Remember when some were calling for the euro to hit parity with the dollar? It wasn’t that long ago, back when the euro broke below $1.20.
Then in early June, Iran’s Mahmoud Ahmadinejad caved in, with his nation announcing they were selling their 45 billion euros for dollars and gold. Whoops. Since then the euro rallied hard, and just broke $1.29.

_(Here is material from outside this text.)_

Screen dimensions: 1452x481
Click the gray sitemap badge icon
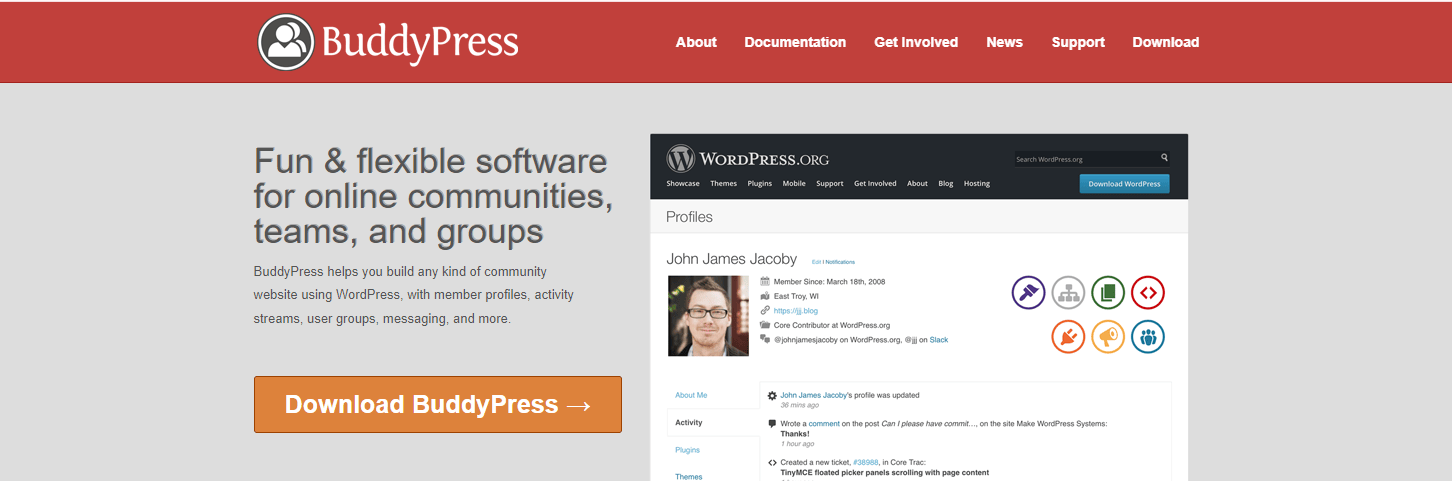(1068, 293)

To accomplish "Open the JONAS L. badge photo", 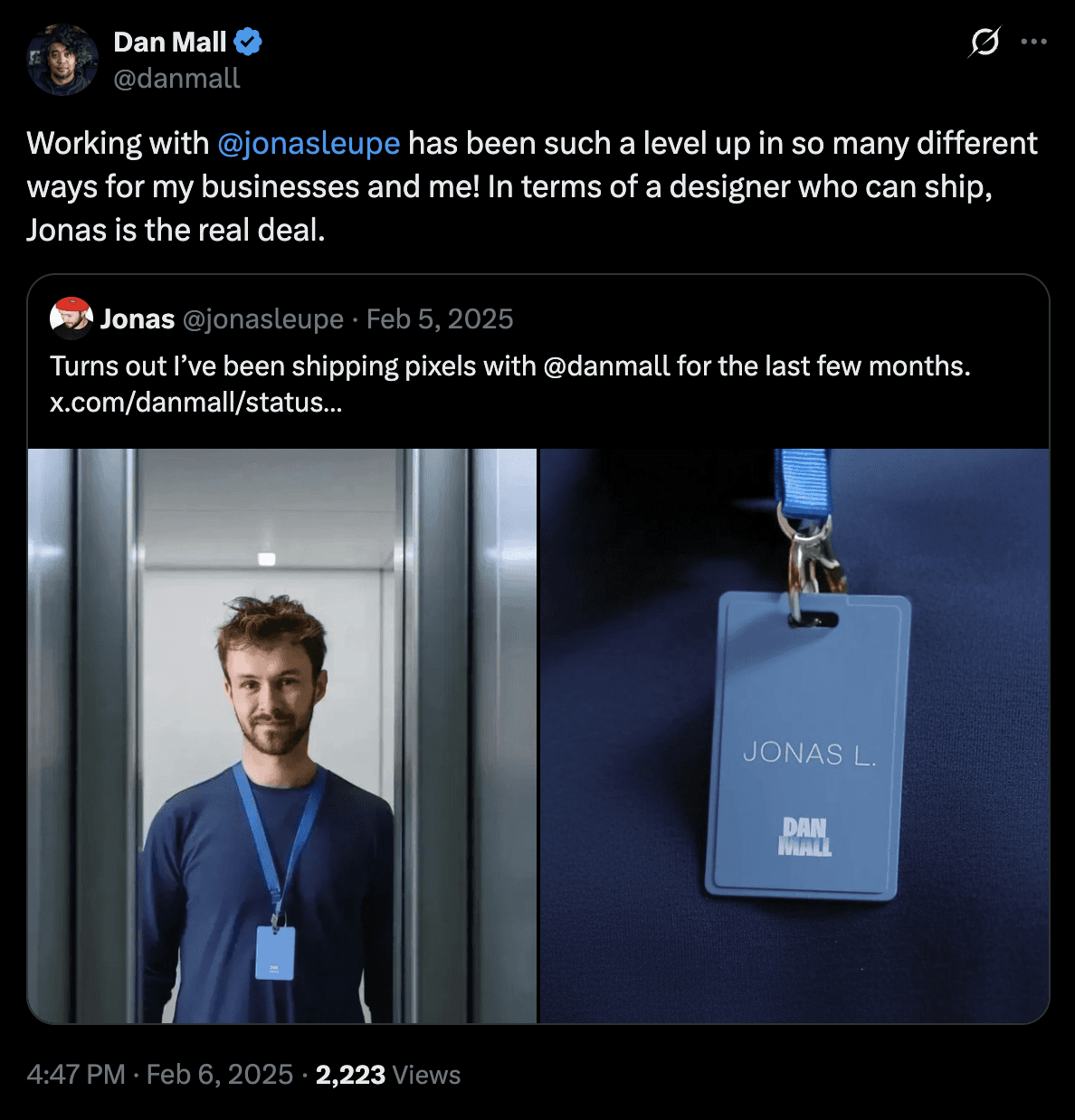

And if you’re not quite sold on the idea that Ahmadinejad gave the market a clear contrarian signal, then there were probably other reasons for the euro to rally as well. Mainly, markets became optimistic about Europe stress-testing its banks, thus adding a shred of transparency to its financial situation. The U.S. was also hit by a wave of economic data points missing expectations, and as is the case with currencies it’s not so much how bad your nation is, but how bad you are relative to your peers. Thus Europe had a respite from bad news while focus returned to America’s problems.
So now what? Well, Morgan Stanley’s Stephen Hull and Ron Levin think the rally has run its course.

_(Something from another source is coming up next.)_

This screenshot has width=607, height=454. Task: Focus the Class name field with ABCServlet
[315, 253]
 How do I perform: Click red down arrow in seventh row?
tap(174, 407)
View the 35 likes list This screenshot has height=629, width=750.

Overall, with the euro now trading rich to fair value against the dollar and on a trade-weighted basis, we think many of the factors that have undermined the euro so far in 2010 are likely to weigh on it again in the second half. Indeed, if there are growing risks that US growth disappoints, then the same is likely to happen to the Eurozone, especially as fiscal policy is being tightened in Europe.
Our analysis of Eurozone capital flows through the broad basic balance of payments reveals that the demand for euros has weakened significantly so far this year and is much weaker than we anticipated with a lack on bond inflows being the primary factor (Exhibit 5). A weaker BBoP combined with evidence from the IMF COFER data that central banks were very big buyers of euros (USD 160bn) in Q1 as they kept their allocations of euros stable suggests to us that the euro is unlikely to rally much further (Exhibit 6).
Our proprietary positioning indicator (which we are going to release for all currencies shortly) reveals that the market has probably cleared out its short euro position over recent weeks (Exhibit 7).
They’ve now doubled their short against the euro to 20% of their model portfolio, though with a stop-loss set at $1.34. Their target for the EUR/USD is set at a whopping $1.18.